DACS took a deep dive into website programming at the April General Meeting – no holds barred! Dan O’Connor gave us an in-depth view of the tools he uses to develop interactive web applications. This field is literally an alphabet soup of acronyms – Dan helped us a lot to make sense of them.
The session was ostensibly about WAMP (Windows, Apache, MySQL, PHP) but Dan quickly explained that LAMP (Linux, Apache, MySQL, PHP) is essentially the same thing: it makes little difference to the programmer, and none at all to the end-user, what OS platform is being used. WAMP is popular, however, because it makes it easy to install and run the entire “stack” on a single Windows machine, providing a development environment that is familiar and accessible to many.
Dan devoted the first part of his presentation to an explanation of some of the basic technologies that comprise WAMP and that are used with it.
PHP is a programming language that is used on the “back-end”, i.e. server side, of websites. All popular content management systems (CMS), e.g. WordPress, Joomla, are written in PHP. It is one of various languages used on the server; Python, for example, is another: Dan mentioned that although Python can require much less coding than PHP, the learning curve for it is steeper. PHP can be slow by comparison to Python and other languages but that is changing with the advent of PHP 7.
Apache is a very popular open-source web server software that is used by shared hosting services like GoDaddy, Network Solutions, etc.
MySQL is the leading open-source software used to host and manage databases. SQL (Structured Query Language) is the language used to access and update a MySQL database but, as Dan explained later in his presentation, there are programming techniques that can make it unnecessary to use SQL.
Dan illustrated his talk with examples based on the work he does for Agera Energy. In response to a question, he explained that the company’s website is hosted in-house on its own web servers and, in consequence, the environment is different from that experienced by hosting service customers. For example, the version of PHP used by Agera is driven by the needs of application code that runs the business. In a shared hosting situation, the hosting company chooses what version(s) of PHP are available to its customers.

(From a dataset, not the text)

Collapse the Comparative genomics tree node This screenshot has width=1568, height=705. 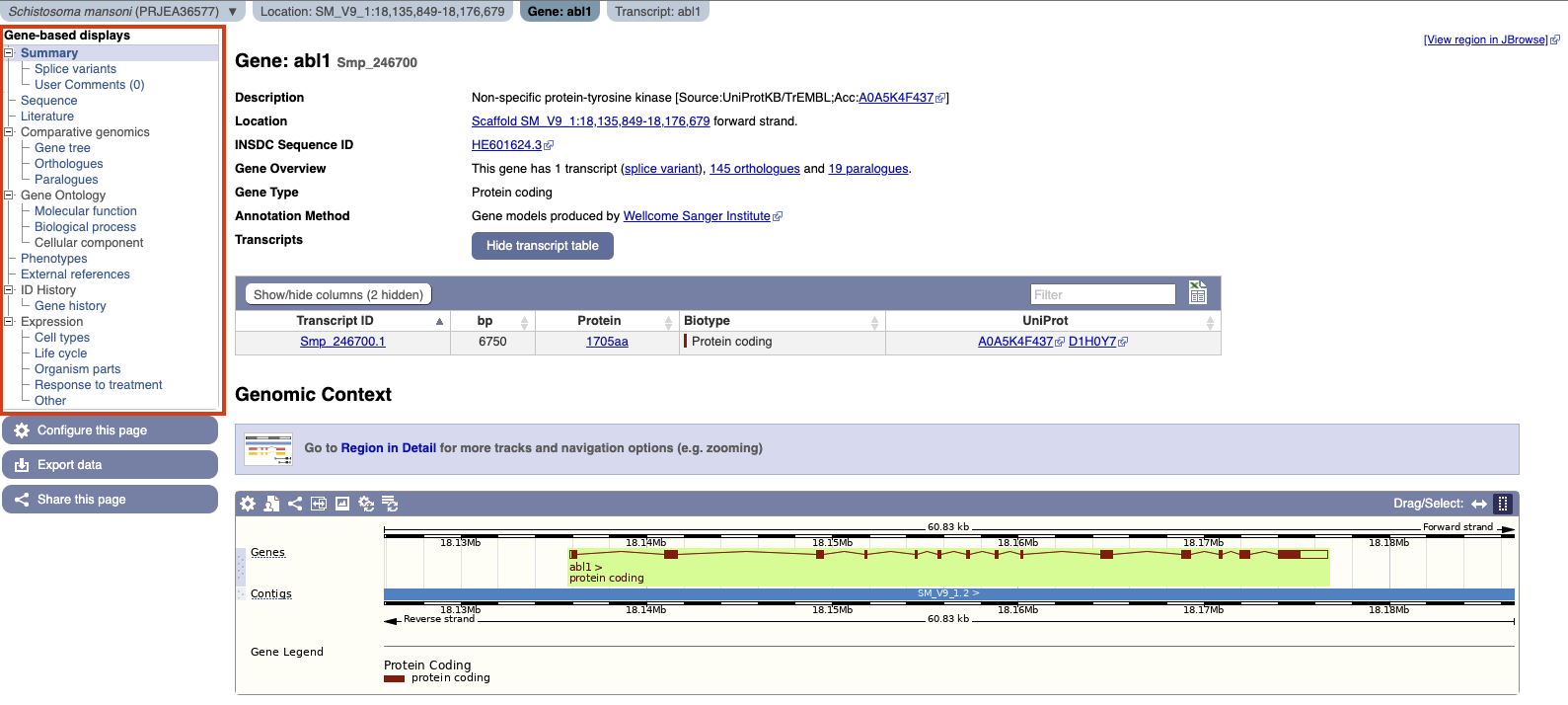(x=9, y=132)
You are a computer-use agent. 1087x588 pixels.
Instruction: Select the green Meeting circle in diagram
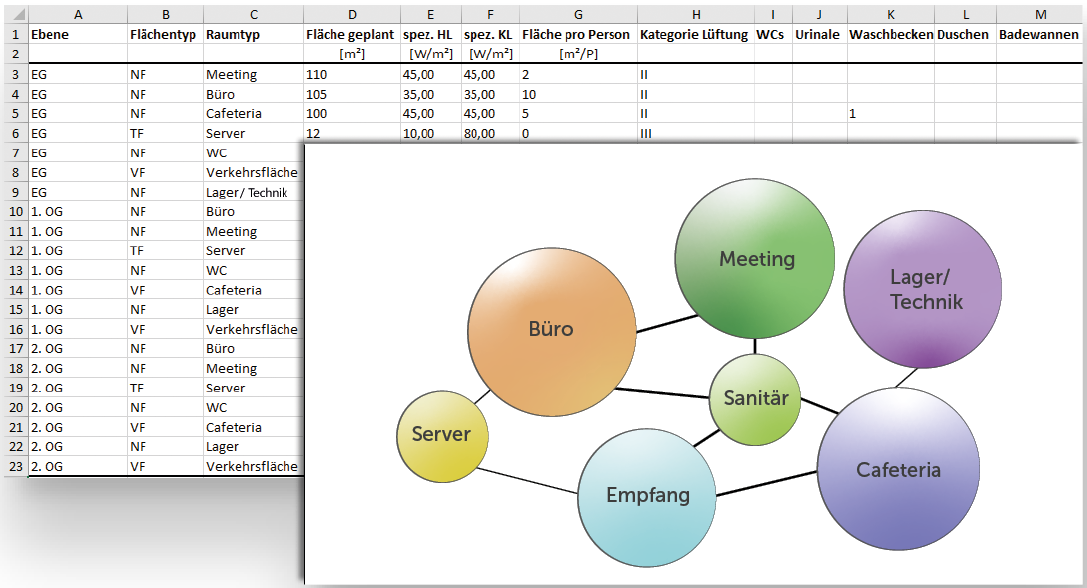click(x=755, y=259)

Dan is a big proponent of WordPress for building simpler websites and he described how some of his personal sites are built in WordPress. One example is www.danosongs.com, which reflects Dan’s other life, as a singer / songwriter. His music is available on the website for pro bono use by schools and non-profits.
Starting as a system for posting blogs, WordPress has evolved into a full-blown CMS and has become very popular. Many free plug-ins are available to add specialized functionality. Dan emphasized the importance of keeping a WordPress site up-to-date to prevent it from becoming vulnerable to hacking.
Dan explained that many of the technologies which were the subject of his presentation come into play mainly for the development of sophisticated, special-requirements websites. More straightforward sites can be developed without high-end expertise, using software such as WordPress, or other CMSs.
After the break, our speaker gave us a live demonstration of the concepts and tools that he had described. The demo was based on an application that he is working on at Agera, and we are indebted to the company for allowing him to use their software as an example.
After a brief overview of the alternate energy supplier business, Dan showed us the Models (as in Model-View-Controller) that he works with. (Dan demonstrated using SQLyog but there are other good database tools available, e.g. phpMyAdmin.) Then, using Zend Studio, an Integrated Development Environment (IDE), we saw actual PHP code. He showed us the components (get name and set name commands) that perform database updates without using SQL. About 70% of all database access is done by this method. A piece of software called the Data Adapter maps the Models to the database. Dan gave us an example of a case where get / set could not handle the access and he had to write custom SQL code. The Data Adapter handles any complexity or messiness in the database and hides it from the Model.
Dan talked briefly about the Controller components. Each Controller maps to a website page. His specific example was the Index controller, which corresponds to the index.html file that is the home page entry point for basic websites.
Then we got to the View. Using the Agera example again, Dan demonstrated a front end containing several forms. We saw the browser screen and the code behind it. He explained how some of the form buttons use jQuery code to manipulate data in the browser. In the example, Dan showed a section that was hidden from the user initially but would appear when a table row was clicked.
Dan described other cases where he has used jQuery to meet complex user interface needs.
This was an excellent presentation that very clearly explained a lot of very abstract concepts and techniques. Our thanks to Dan O’Connor for a job well done. A pdf containing Dan’s presentation slides may be found on the DACS Downloads page of the DACS website.